* **Aim of the exercise**
Copy each line below containing "target".
*** Record excerpts ***
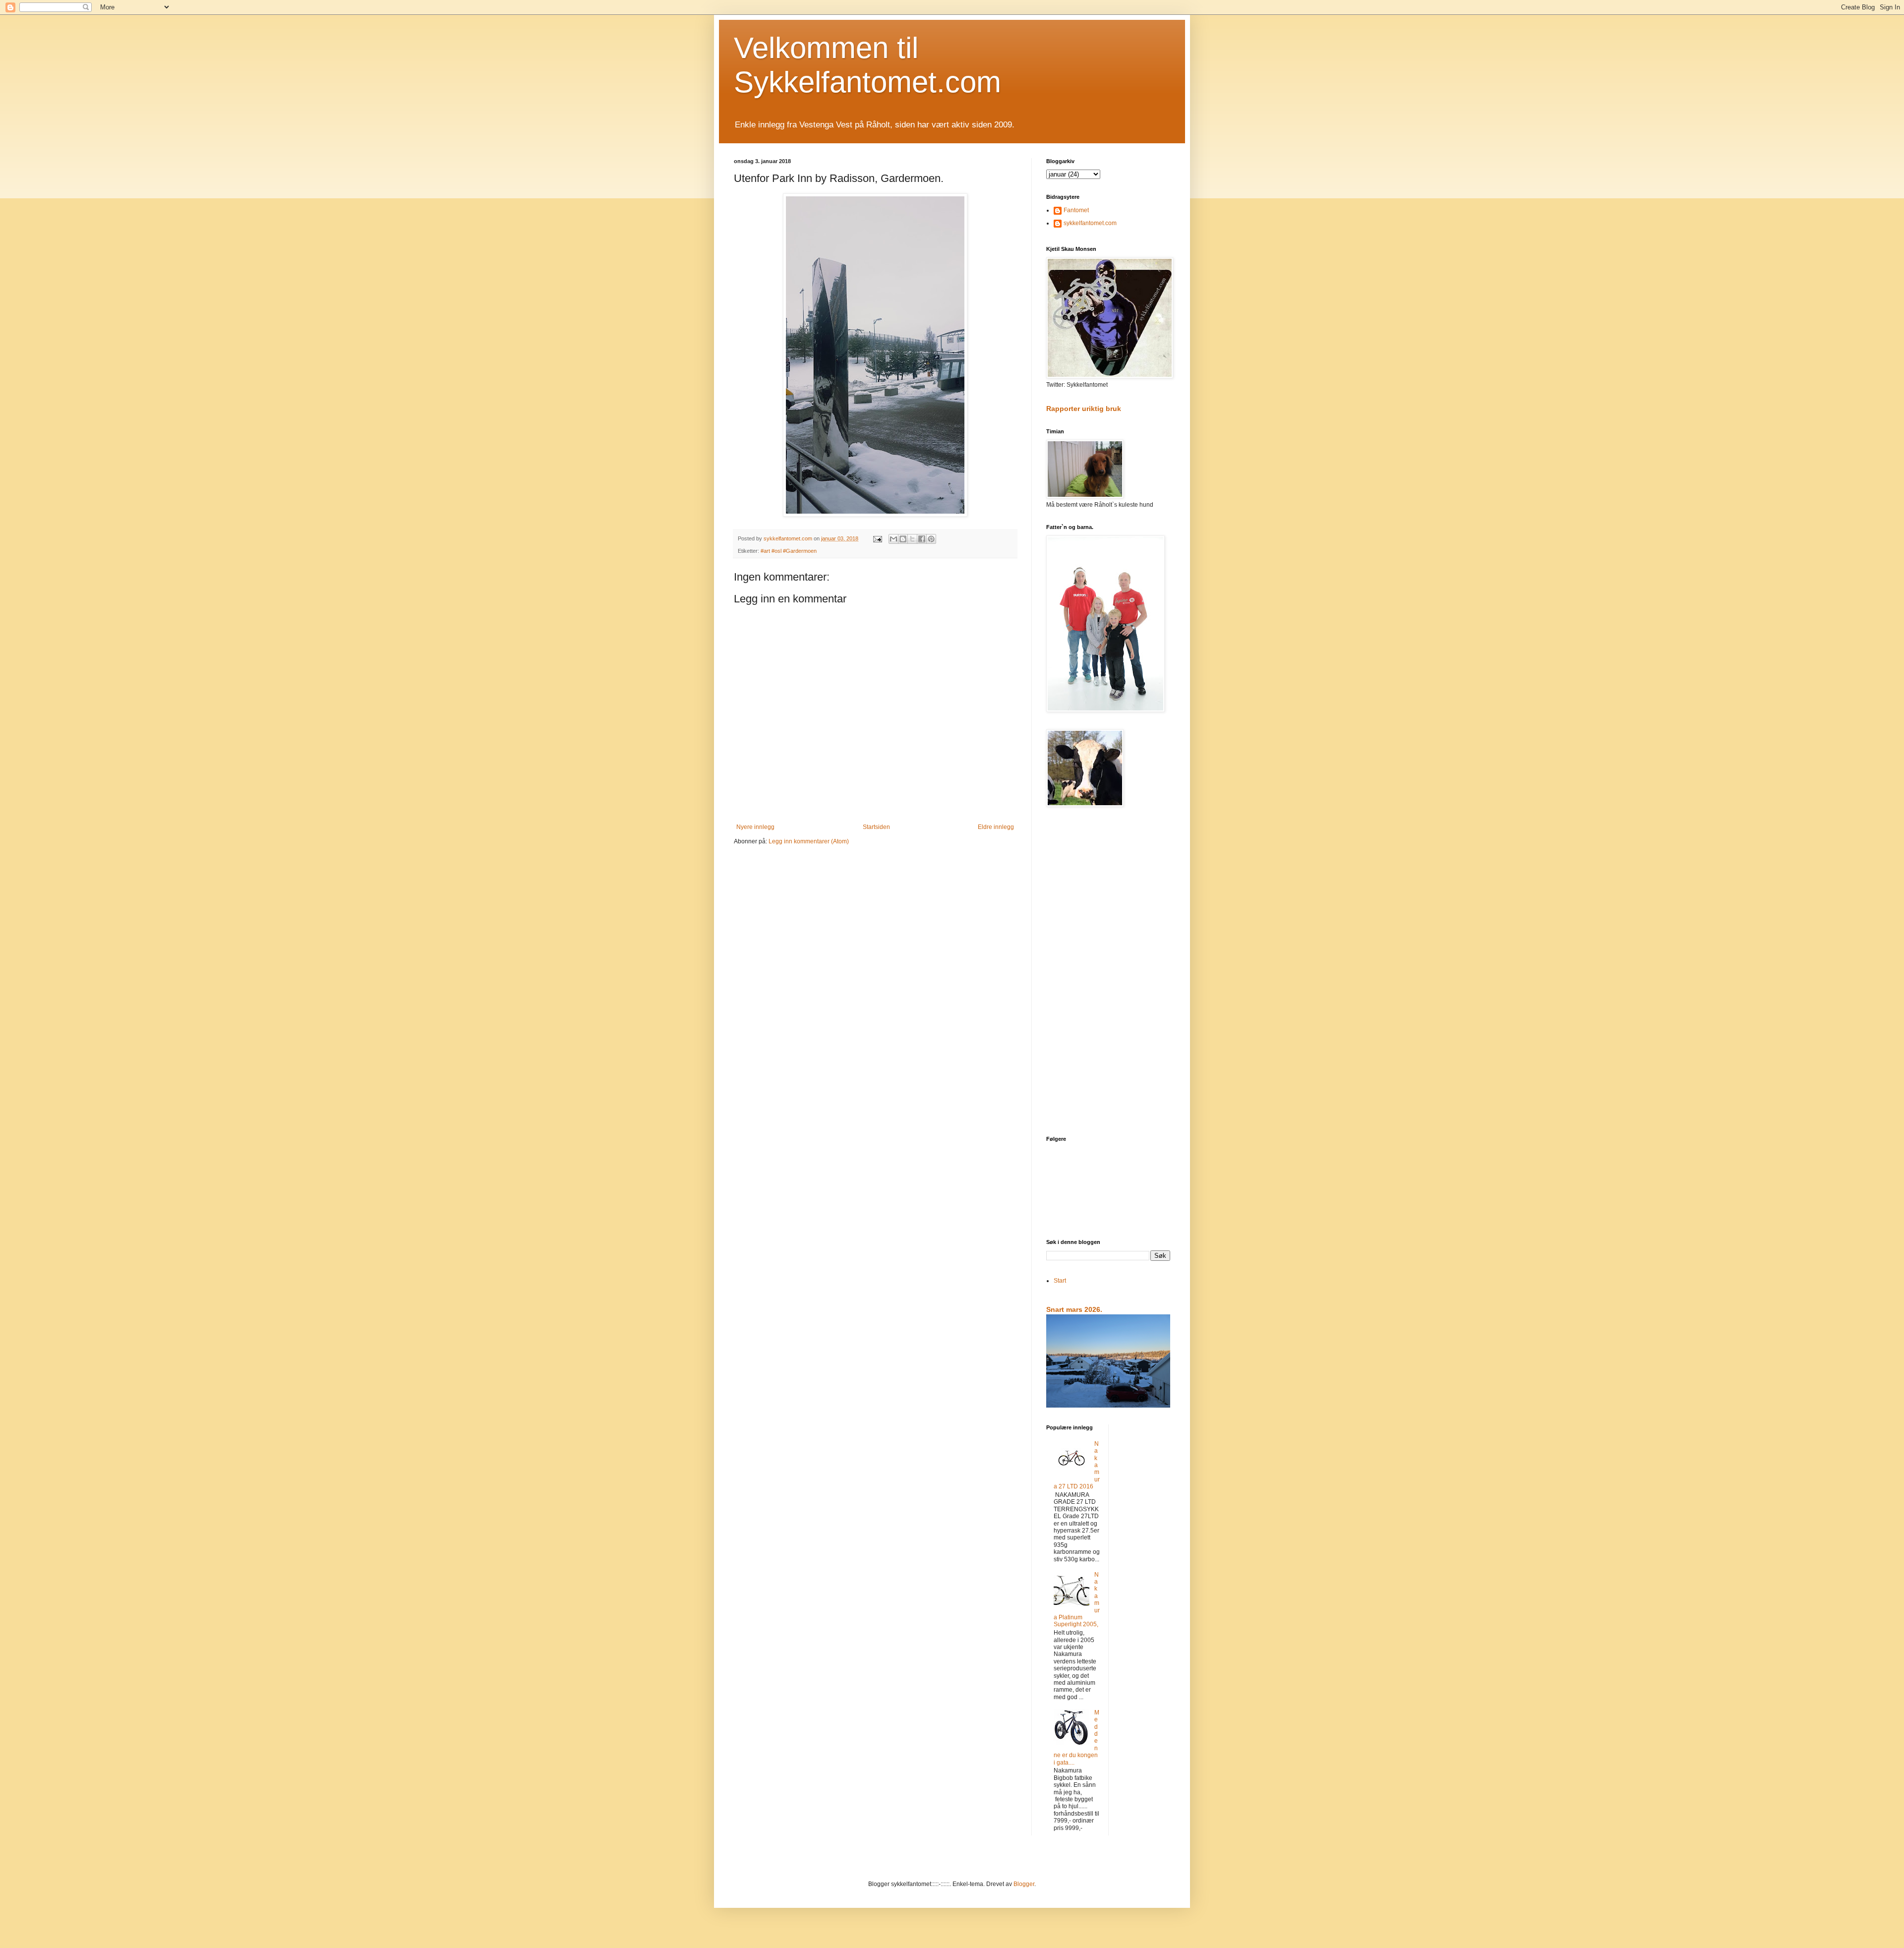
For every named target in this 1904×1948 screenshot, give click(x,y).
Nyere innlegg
*** End of Record excerpts ***
*** Record excerpts ***
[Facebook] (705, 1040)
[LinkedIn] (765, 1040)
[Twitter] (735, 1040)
*** End of Record excerpts ***
*** Record excerpts ***
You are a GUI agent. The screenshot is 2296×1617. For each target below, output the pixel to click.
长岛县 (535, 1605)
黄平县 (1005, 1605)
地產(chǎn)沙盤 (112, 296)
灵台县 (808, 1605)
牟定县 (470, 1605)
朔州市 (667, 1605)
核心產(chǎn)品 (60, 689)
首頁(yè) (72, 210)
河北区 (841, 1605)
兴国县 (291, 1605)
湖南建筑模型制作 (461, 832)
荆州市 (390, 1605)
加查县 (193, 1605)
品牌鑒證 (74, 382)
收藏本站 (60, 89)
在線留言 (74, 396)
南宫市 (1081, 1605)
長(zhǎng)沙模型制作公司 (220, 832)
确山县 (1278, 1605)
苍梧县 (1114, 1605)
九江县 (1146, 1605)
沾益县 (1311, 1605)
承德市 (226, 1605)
*** End of Record excerpts ***
* **Written answer**
For every named target in this 1904×1948 screenshot, give click(x,y).
You are a GUI agent. The screenshot is 2296×1617. For each target below, output the pixel to click.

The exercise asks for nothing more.